Imaginez, l’espace d’une seconde, que dans votre condamnation à de la prison pour durée indéterminée, vous n’êtes pas seuls. Dans le monde, des milliers de personnes vivent la même situation que vous. Cette pandémie touche 175 pays et concerne des milliers de citoyens. Qu’ils soient en Italie voisine, en France, ou même aux Etats-Unis ou en Inde. Les citoyens du monde sont tous, ou presque, touchés par le même mal. Tous, ou presque, nourrissent les mêmes angoisses. Survivra-t-on à demain ? Perdra-t-on un être cher ? Aurai-je de quoi manger ? Trouverai-je de quoi m’occuper ? Avec quoi je pourrai faire passer le temps ? Et quand pourrai-je de nouveau sortir comme l’homme libre que j’étais il y a à peine quelques jours ?
Si cette mesure est inédite en Tunisie et représente une source de frustration et d’incompréhension générale, elle l’est tout autant dans les nombreux pays dans lesquels elle est imposée. Une population angoissée et désemparée qui se demande quand est-ce que tout cela touchera à sa fin et si, au final, cet horrible emprisonnement aura réellement servi à quelque chose.
On en apprend plus sur les gens qui nous entourent en étant confrontés aux mêmes situations qu’eux. Le fait qu’un Tunisien, un Français, un Américain, un Grec ou un Sud-africain vivent au même rythme a de quoi rassurer en quelque sorte. Au final, l’homme n’est qu’un animal comme les autres. Un animal ayant des besoins finalement plus basiques que ce que l’on croit : ceux de se nourrir, de sortir au grand air et de survivre.
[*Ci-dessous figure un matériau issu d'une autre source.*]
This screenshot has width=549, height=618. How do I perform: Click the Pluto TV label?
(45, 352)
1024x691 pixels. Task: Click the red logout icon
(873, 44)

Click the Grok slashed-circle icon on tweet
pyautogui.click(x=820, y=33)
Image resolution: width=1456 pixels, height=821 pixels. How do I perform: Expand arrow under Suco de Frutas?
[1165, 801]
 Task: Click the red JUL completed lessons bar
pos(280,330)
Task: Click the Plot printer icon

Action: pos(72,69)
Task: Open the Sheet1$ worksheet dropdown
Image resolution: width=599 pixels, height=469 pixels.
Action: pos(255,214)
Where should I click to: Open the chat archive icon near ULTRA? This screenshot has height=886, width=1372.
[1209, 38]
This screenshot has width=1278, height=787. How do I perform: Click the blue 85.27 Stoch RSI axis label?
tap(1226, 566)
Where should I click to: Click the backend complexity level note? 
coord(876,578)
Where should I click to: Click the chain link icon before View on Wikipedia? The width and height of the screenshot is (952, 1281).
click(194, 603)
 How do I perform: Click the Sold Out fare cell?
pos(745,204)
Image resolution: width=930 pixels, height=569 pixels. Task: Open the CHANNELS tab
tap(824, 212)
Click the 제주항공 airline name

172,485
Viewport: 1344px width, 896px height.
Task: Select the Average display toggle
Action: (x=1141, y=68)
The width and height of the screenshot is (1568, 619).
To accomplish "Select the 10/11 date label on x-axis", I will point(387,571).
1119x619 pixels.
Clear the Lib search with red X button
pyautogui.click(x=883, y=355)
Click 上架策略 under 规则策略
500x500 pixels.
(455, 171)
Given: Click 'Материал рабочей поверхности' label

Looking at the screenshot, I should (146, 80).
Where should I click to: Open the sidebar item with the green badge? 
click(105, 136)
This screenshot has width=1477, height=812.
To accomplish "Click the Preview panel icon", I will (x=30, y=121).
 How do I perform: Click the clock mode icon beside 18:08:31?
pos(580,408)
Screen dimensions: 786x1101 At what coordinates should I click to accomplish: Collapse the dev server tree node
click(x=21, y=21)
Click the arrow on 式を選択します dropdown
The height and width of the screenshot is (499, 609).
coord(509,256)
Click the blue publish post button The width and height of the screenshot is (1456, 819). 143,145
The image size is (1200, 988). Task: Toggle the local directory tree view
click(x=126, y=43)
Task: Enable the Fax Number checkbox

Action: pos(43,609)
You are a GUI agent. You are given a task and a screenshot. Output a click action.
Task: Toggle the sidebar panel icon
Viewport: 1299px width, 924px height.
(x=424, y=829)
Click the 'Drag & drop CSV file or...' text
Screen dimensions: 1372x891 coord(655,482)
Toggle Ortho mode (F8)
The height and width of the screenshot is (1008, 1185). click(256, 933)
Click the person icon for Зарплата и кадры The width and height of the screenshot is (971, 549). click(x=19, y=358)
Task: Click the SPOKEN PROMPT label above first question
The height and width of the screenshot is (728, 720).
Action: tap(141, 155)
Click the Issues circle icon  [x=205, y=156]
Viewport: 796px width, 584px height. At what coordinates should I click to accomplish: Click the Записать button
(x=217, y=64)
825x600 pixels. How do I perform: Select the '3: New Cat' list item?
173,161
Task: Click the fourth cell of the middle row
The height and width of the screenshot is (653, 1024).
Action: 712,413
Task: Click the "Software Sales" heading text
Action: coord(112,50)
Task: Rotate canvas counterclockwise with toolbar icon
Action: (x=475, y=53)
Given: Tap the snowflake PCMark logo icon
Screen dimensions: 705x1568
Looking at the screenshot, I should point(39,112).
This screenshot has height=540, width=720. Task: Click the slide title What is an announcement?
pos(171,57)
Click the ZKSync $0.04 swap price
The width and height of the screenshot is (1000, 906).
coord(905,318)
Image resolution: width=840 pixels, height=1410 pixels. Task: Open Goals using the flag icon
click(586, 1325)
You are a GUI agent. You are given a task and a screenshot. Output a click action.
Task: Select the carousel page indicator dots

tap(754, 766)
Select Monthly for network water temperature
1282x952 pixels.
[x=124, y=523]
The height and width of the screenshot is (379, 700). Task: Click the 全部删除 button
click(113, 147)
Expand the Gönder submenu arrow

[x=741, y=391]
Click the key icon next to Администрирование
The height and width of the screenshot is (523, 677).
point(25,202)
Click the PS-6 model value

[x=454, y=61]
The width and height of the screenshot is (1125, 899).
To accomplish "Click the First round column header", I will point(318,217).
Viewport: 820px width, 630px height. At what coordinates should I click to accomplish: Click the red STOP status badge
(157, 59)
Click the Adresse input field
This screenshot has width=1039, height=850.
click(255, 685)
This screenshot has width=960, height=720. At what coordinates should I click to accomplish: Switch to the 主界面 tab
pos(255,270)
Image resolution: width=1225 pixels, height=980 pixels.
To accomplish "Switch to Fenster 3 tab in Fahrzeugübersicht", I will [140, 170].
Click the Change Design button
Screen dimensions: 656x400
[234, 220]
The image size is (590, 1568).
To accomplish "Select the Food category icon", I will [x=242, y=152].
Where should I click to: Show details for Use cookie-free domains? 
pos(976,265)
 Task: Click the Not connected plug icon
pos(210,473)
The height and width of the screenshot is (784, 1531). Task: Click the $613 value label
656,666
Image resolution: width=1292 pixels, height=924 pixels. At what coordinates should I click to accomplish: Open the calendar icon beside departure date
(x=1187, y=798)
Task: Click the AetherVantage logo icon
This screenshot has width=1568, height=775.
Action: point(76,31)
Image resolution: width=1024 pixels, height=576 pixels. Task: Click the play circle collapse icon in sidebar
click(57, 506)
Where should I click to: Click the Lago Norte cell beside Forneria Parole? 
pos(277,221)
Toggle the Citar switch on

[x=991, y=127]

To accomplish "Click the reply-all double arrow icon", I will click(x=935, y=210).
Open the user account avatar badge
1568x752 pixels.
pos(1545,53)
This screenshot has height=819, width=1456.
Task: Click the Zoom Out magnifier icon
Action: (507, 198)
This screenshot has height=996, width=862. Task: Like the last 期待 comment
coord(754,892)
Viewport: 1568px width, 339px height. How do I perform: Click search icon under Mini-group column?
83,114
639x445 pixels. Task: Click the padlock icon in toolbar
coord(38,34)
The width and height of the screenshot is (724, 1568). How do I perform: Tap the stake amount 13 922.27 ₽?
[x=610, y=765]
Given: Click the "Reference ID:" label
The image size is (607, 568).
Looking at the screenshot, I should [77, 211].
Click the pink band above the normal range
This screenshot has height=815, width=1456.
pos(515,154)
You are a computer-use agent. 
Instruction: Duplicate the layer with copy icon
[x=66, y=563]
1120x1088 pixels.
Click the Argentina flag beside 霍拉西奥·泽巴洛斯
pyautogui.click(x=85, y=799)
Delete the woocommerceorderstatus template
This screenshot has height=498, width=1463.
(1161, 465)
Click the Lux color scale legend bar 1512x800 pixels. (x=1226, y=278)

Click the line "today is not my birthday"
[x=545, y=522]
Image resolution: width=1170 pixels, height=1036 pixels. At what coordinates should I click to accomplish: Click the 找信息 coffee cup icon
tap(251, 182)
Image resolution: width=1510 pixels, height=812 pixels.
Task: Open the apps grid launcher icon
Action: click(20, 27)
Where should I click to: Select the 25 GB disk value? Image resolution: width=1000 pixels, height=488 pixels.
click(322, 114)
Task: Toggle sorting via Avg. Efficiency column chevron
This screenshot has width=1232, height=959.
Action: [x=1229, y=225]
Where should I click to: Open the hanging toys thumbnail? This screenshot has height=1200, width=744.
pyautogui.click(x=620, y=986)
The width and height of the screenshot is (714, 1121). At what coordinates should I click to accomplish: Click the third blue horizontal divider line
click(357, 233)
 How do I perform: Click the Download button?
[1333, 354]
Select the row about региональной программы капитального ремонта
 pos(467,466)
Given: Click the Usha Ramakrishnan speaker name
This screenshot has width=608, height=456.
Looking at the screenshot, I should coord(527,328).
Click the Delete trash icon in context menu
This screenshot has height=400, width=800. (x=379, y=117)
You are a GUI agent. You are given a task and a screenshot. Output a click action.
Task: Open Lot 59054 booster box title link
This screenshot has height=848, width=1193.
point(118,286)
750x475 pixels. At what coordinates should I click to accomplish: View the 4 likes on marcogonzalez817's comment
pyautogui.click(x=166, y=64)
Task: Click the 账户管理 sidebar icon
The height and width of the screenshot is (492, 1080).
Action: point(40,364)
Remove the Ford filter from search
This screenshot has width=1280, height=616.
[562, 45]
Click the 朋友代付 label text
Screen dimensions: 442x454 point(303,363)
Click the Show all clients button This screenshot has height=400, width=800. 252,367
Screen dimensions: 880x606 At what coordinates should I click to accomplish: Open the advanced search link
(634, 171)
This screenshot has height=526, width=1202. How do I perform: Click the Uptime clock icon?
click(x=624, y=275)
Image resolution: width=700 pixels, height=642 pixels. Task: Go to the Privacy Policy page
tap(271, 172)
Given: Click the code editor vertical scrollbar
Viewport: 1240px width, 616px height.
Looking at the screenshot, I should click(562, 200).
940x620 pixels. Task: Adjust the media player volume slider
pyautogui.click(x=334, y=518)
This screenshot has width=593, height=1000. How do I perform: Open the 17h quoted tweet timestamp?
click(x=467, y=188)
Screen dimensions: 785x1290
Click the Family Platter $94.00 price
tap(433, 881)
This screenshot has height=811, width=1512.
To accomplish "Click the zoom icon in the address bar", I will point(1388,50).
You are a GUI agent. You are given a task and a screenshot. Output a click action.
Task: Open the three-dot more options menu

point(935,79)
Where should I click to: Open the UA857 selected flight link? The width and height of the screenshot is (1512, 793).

Il y a de quoi s’interroger sur la véritable condition humaine et sur l’essentiel à côté duquel nous passons, pendant de très longues années, avant que l’instinct de survie ne vienne nous le rappeler avec une grosse gifle en plein visage.
On en apprend plus sur les citoyens du monde mais aussi sur les personnes qui nous entourent. Les membres de notre famille et leurs angoisses enfouies. Nos collègues et leurs faiblesses inavouables. Mais aussi nos voisins et leur mode de vie dont on aurait aimé ne pas tout savoir.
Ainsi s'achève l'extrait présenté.